EL RETIRO DE DON JOSE DE SAN MARTIN

Monumento a San Martín en el Centro de Lima. Foto: Arturo Gómez.

El retiro de don José de San Martín del Perú

San Martín regresó a Lima con la idea de abandonar el Perú para dejarle el camino libre a Bolívar y se lleve la gloria de completar la independencia americana. Este plan se aceleró cuando al llegar supo que los limeños habían capturado y expulsado a Bernardo de Monteagudo, su mano derecha en el gobierno. Monteagudo se había ganado el odio de muchos vecinos por su estilo autoritario y arrogante. El descontento de muchos sectores sociales se evidenciaba en intrigas y conspiraciones contra San Martín a quien algunos liberales acusaban de querer convertirse en Rey del Perú.

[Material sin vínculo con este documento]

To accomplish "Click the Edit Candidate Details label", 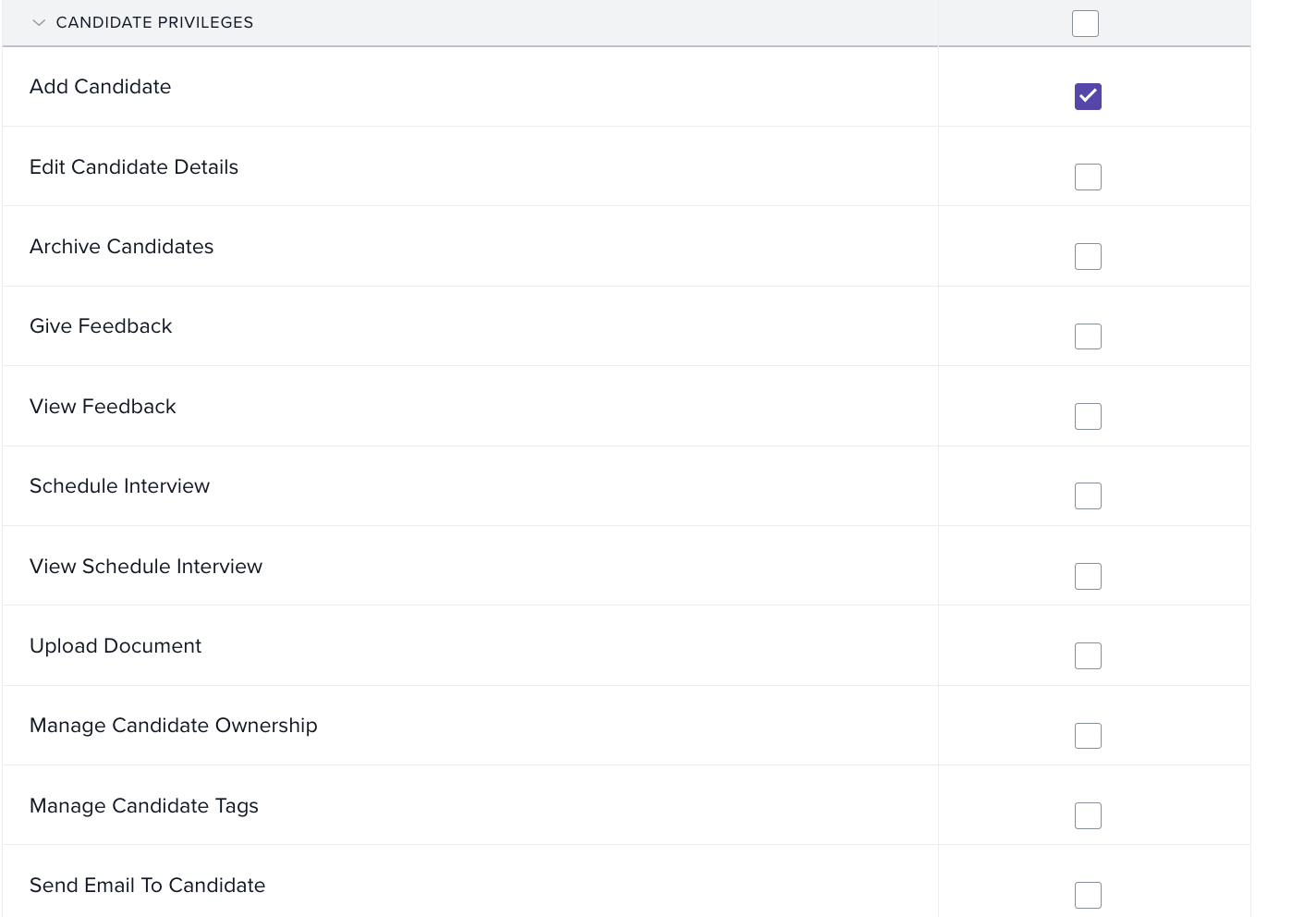I will coord(134,167).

En este difícil contexto el Libertador argentino logró reunir al Primer Congreso Constituyente, que desde el comienzo estaba controlado por los liberales republicanos, encabezados por el poderoso clérigo Francisco Javier de Luna Pizarro. El mismo día de su instalación (20 de setiembre de 1822) San Martín presentó su renuncia irrevocable a todos los cargos públicos que ejercía en el Perú.

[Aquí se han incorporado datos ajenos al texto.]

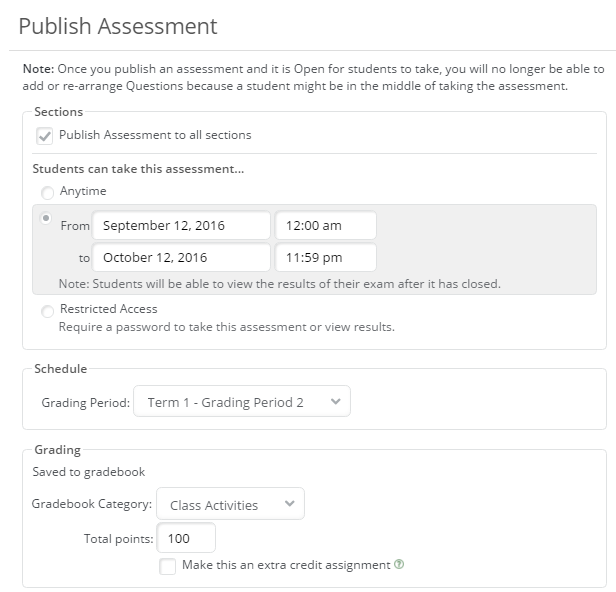Click the 'Publish Assessment' page heading
This screenshot has width=616, height=592.
coord(118,25)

Sus palabras de despedida fueron: “La presencia de un militar afortunado, por más desprendimiento que tenga es temible a los Estados que de nuevo se constituyen. Por otra parte, ya estoy aburrido de oír que quiero hacerme soberano. Sin embargo, siempre estaré pronto a hacer el último sacrificio por la libertad del país, pero en clase de simple particular y no más. En cuanto a mi conducta pública, mis compatriotas (como en general de las cosas) dividirán sus opiniones; los hijos de éstos darán el verdadero fallo”.